* **DIRECTIONS FOR THIS TASK**: Start at the row containing "Smokey Bear Meet-and-Greet [View" and end with the row containing "10:00am] (117, 153)". Write out only those rows, replacing every "Yoga with Jennifer" with "Gentle Yoga" and keeping everything else the same.

* **Rows for finding words and page items**:
—————
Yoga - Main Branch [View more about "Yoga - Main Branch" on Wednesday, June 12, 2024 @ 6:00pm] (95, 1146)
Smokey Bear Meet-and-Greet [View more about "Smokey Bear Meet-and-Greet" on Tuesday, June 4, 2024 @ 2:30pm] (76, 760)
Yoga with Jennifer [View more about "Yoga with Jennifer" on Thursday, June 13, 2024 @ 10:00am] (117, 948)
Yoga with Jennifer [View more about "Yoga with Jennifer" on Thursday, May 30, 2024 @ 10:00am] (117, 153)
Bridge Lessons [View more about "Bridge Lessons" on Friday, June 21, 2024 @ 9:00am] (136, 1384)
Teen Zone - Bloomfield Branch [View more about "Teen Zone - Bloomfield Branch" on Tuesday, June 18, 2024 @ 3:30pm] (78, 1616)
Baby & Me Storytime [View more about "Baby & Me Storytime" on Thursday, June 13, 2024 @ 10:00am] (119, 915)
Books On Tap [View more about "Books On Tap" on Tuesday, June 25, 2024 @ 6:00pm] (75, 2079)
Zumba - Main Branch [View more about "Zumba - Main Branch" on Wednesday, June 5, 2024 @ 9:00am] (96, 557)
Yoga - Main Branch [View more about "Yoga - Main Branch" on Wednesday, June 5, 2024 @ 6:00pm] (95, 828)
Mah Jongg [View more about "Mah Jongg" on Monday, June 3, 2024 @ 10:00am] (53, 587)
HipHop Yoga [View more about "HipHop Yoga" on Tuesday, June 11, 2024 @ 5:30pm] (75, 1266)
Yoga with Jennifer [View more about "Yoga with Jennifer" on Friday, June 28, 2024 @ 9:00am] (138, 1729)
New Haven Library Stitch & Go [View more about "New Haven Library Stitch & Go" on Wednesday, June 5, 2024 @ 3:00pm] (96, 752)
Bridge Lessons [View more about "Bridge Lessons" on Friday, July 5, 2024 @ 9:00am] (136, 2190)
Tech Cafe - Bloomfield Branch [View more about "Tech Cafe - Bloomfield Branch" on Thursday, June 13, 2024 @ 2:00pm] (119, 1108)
—————
* **COMPLETE OUTPUT**:
Smokey Bear Meet-and-Greet [View more about "Smokey Bear Meet-and-Greet" on Tuesday, June 4, 2024 @ 2:30pm] (76, 760)
Gentle Yoga [View more about "Gentle Yoga" on Thursday, June 13, 2024 @ 10:00am] (117, 948)
Gentle Yoga [View more about "Gentle Yoga" on Thursday, May 30, 2024 @ 10:00am] (117, 153)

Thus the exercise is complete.